O brasileiro começou a ter os sintomas da doença em fevereiro, no início da epidemia no país, mas achou que era "só uma gripezinha, como o homem falou", lembra, fazendo uma referência à fala do presidente Jair Bolsonaro. Julio perdeu o apetite, começou a tossir muito, ter muita febre e sentia o corpo fraco. Na farmácia, foi aconselhado a tomar paracetamol e vitamina C. Somente no dia 27 de março, quando estava se sentindo muito mal, procurou um médico. O profissional desconfiou que ele estava com a Covid-19, mas o mandou para casa com a recomendação que, se não melhorasse, voltasse a procurá-lo.

Quando chegou em casa em Champigny-sur-Marne, na região parisiense, o mineiro começou a ter falta de ar e ligou para o médico, que mandou uma ambulância buscá-lo. Julio foi internado no Hospital Saint-Camille, de Bry-sur-Marne, onde chegou "entre a vida e a morte" e "delirando". "Os médicos chegaram a pedir para preparar minha família para o pior", recorda.
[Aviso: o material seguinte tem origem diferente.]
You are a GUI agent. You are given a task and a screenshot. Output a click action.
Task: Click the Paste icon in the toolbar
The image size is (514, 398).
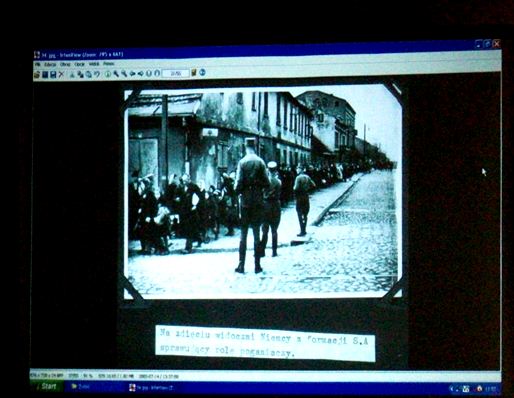88,74

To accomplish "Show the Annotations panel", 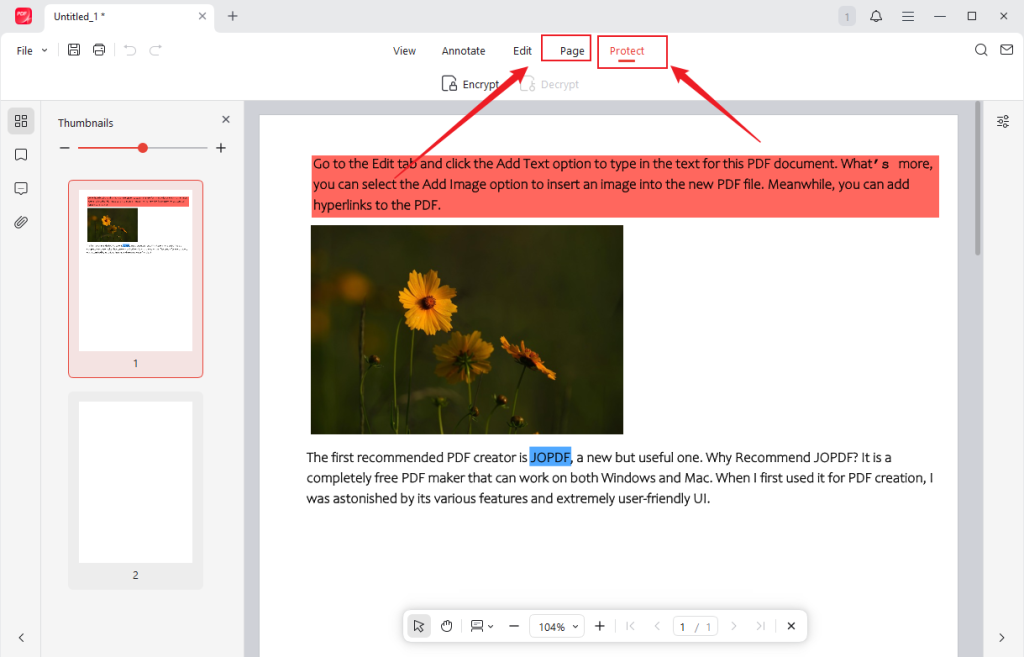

As irmãs, que moram em Portugal e nos Estados Unidos, e os pais, que residem em Minas Gerais, conseguiram ter notícias de Julio com a ajuda do Consulado do Brasil de Paris. Na França, o anjo da guarda do brasileiro foi seu patrão, que assumiu toda a responsabilidade por ele durante a internação.

Gravidade do caso

A gravidade do caso de Julio pôde ser avaliada em uma reportagem do canal de TV francês M6. As imagens mostram o brasileiro na UTI. O chefe do serviço de reanimação do hospital, Sergio Carrera, explica que o paciente, "um operário, não tinha nenhum problema de saúde antes de contrair o novo coronavírus". "Parece que não é só o vírus que ataca o organismo. Há algo que chamamos de 'tempestade de citocina', que é uma reação do corpo desproporcional, que cria estragos em vários órgãos, e em particular, no pulmão", disse o médico na reportagem. No vídeo, pode-se ouvir o médico comentando com uma enfermeira que o estado de saúde do paciente "não é nada bom".
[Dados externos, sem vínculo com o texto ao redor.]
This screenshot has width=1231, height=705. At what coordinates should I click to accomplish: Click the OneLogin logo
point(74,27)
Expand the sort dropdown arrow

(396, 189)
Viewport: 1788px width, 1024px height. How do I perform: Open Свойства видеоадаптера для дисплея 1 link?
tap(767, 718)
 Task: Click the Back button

O brasileiro completou seu 39° aniversário na UTI, no dia 8 de abril. Ele saiu do coma em 16 de abril. Acordou um pouco atordoado, confundindo as datas. Os médicos chegaram a suspeitar de um AVC, mas aos poucos a memória foi voltando e, uma semana depois, Julio era transferido para a clínica de recuperação. "Me chamaram de guerreiro e todo mundo no hospital ficou alegre de me ver andando", conta.
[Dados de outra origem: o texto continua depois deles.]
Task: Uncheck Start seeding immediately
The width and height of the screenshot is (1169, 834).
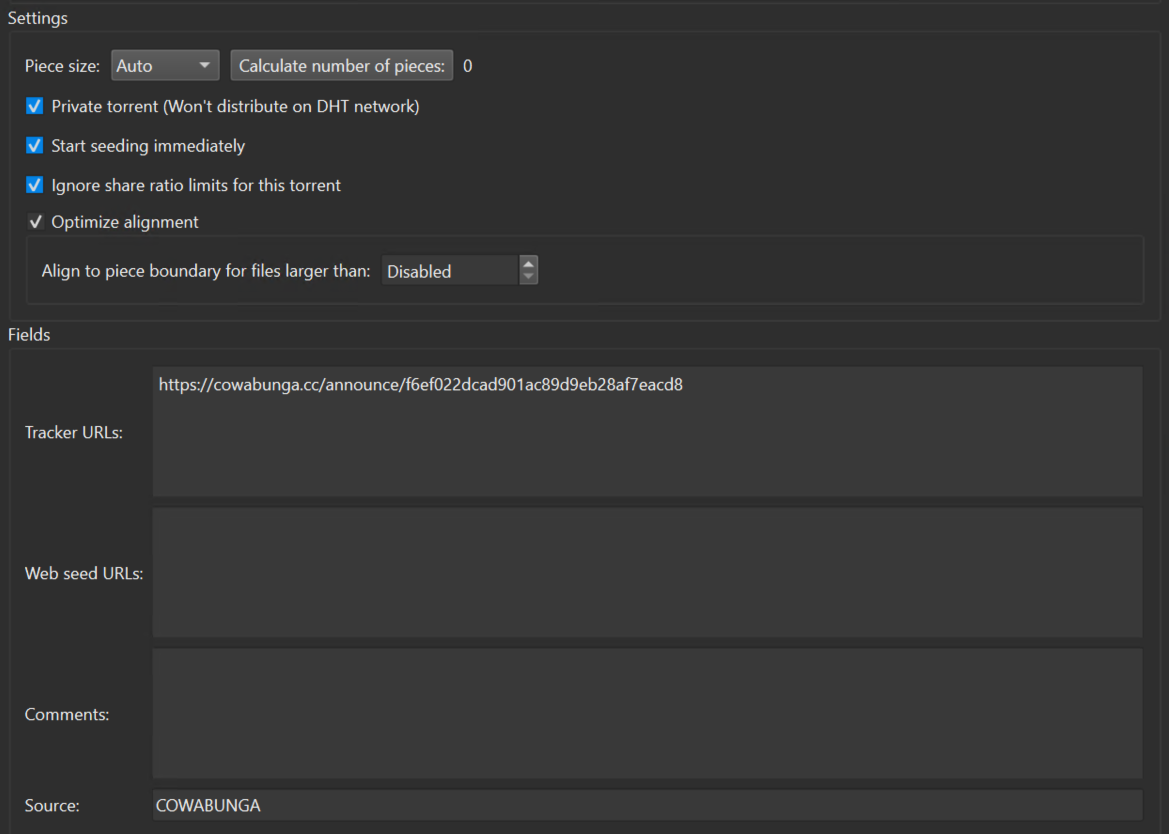Action: [x=35, y=146]

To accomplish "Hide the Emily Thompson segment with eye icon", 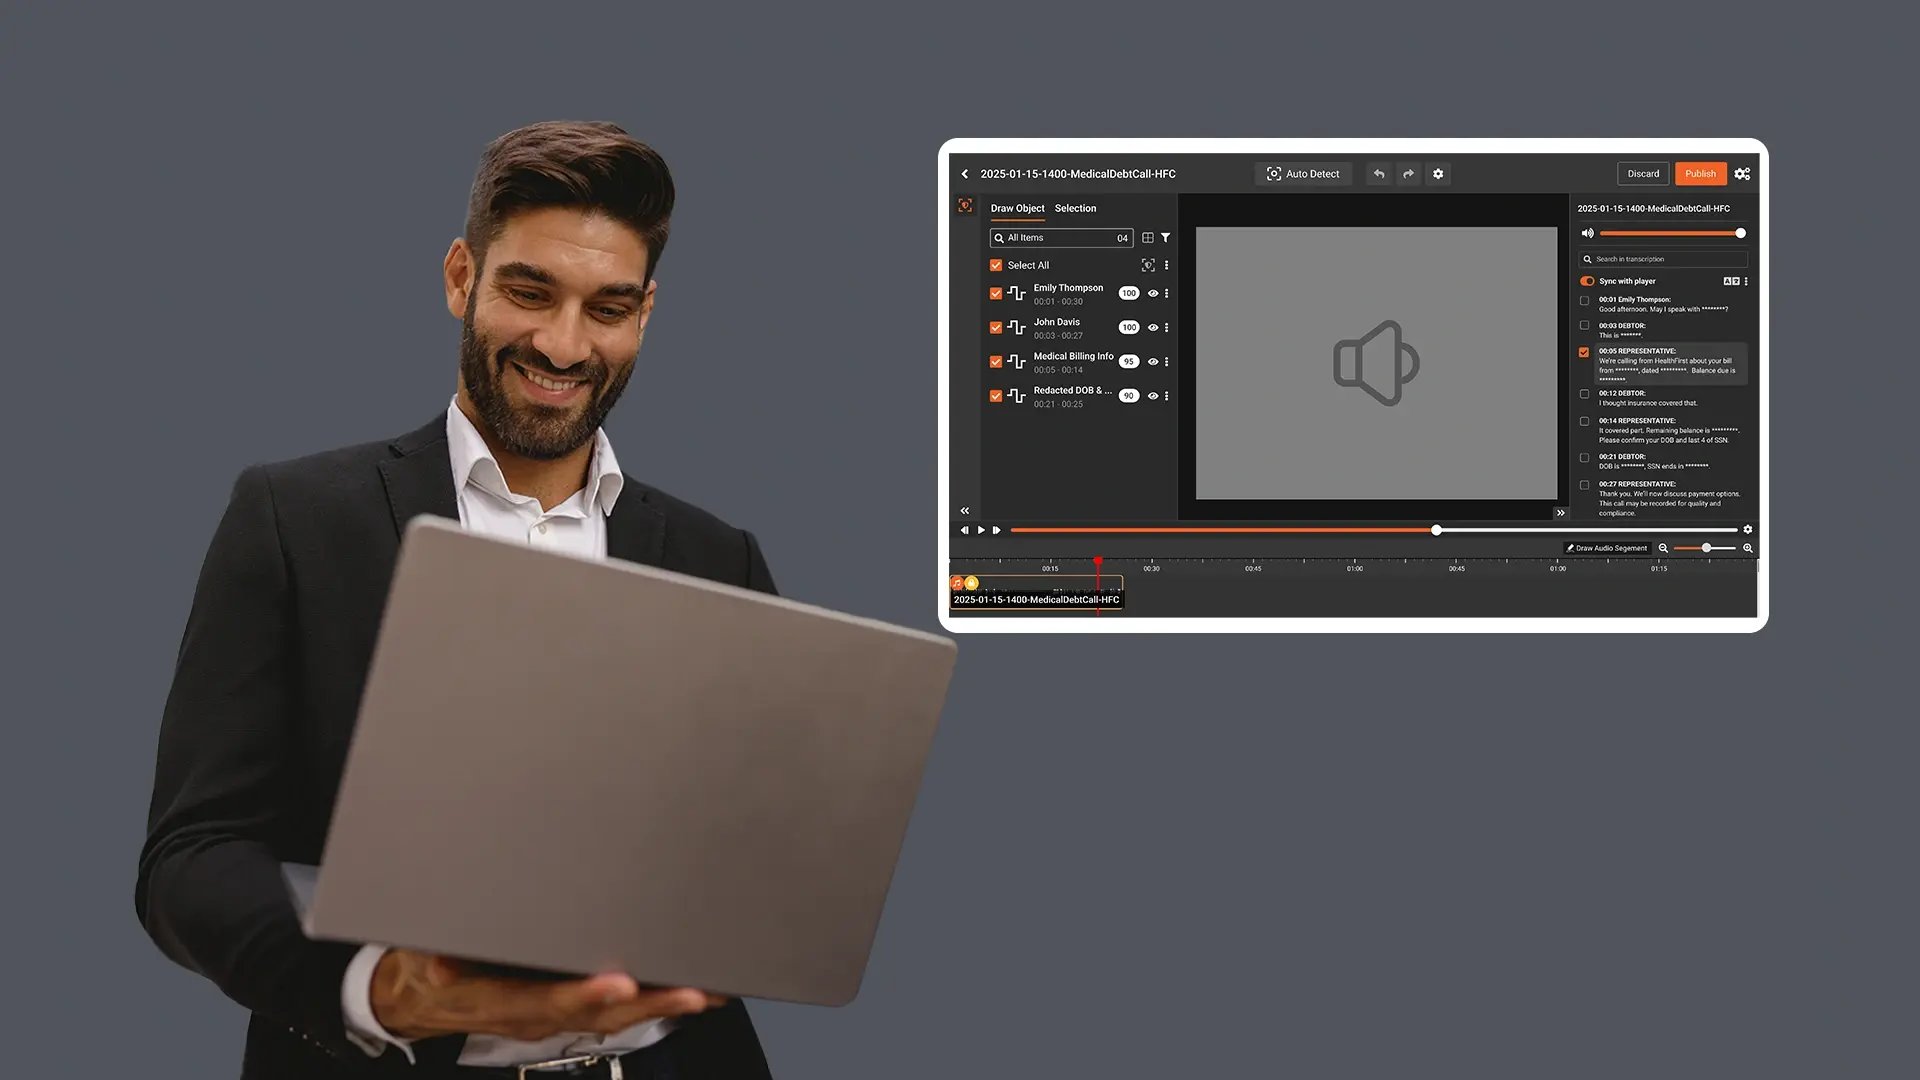I will 1153,294.
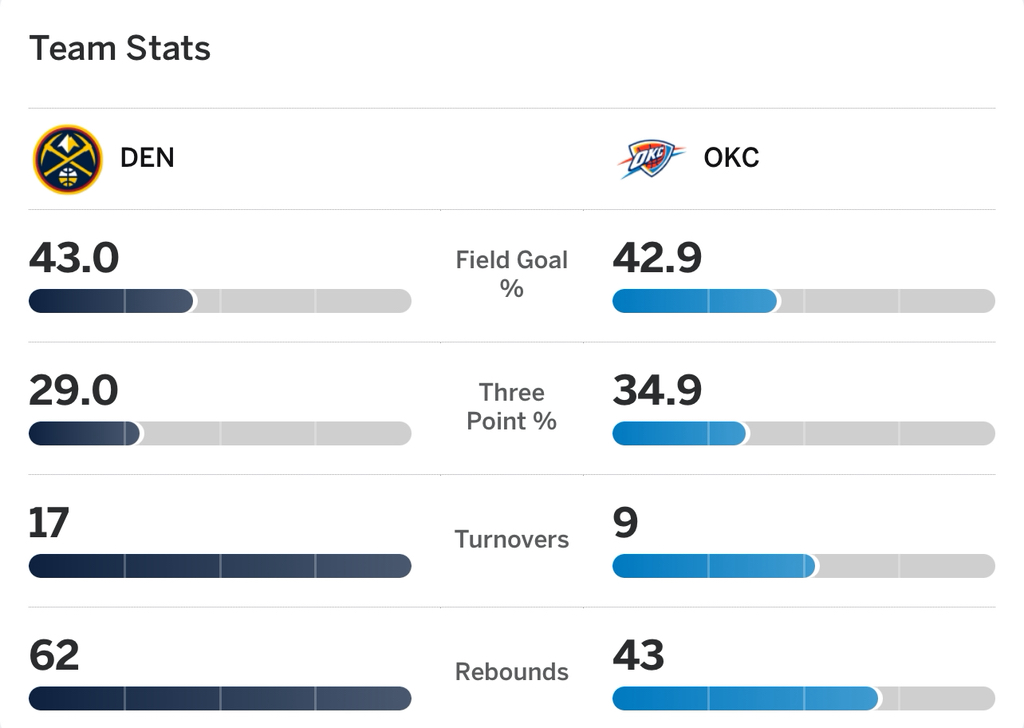Select DEN's Three Point % bar
This screenshot has width=1024, height=728.
coord(220,433)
Julio agradece muito a equipe médica francesa. Afirma que teve "um tratamento impecável e se estivesse no Brasil, não sabe o que aconteceria". Com o sistema público de saúde na França, não pagou nada pela hospitalização. A clínica, onde deve ficar até o fim de maio fazendo fisioterapia e recuperando os mais de 15 kg perdidos com a doença, custa € 20 por dia, mas o patrão está bancando a despesa.

"Tomem cuidado"

Além da provação, Julio vai guardar para o resto da vida uma cicatriz no canto da boca, resultado de um corte necessário para a intubação. Ele não tem ainda muitos planos para o futuro. Deve ir a Portugal ficar alguns dias com a irmã e, depois de recuperado, ao Brasil visitar a família, antes de voltar para a França onde tem um emprego e vive bem. "Vou viver um dia após o outro", filosofa.

O brasileiro aproveita para mandar um recado para quem não acredita no vírus: "Podem acreditar e peço para tomarem cuidado. O vírus quase tirou a minha vida e está solto".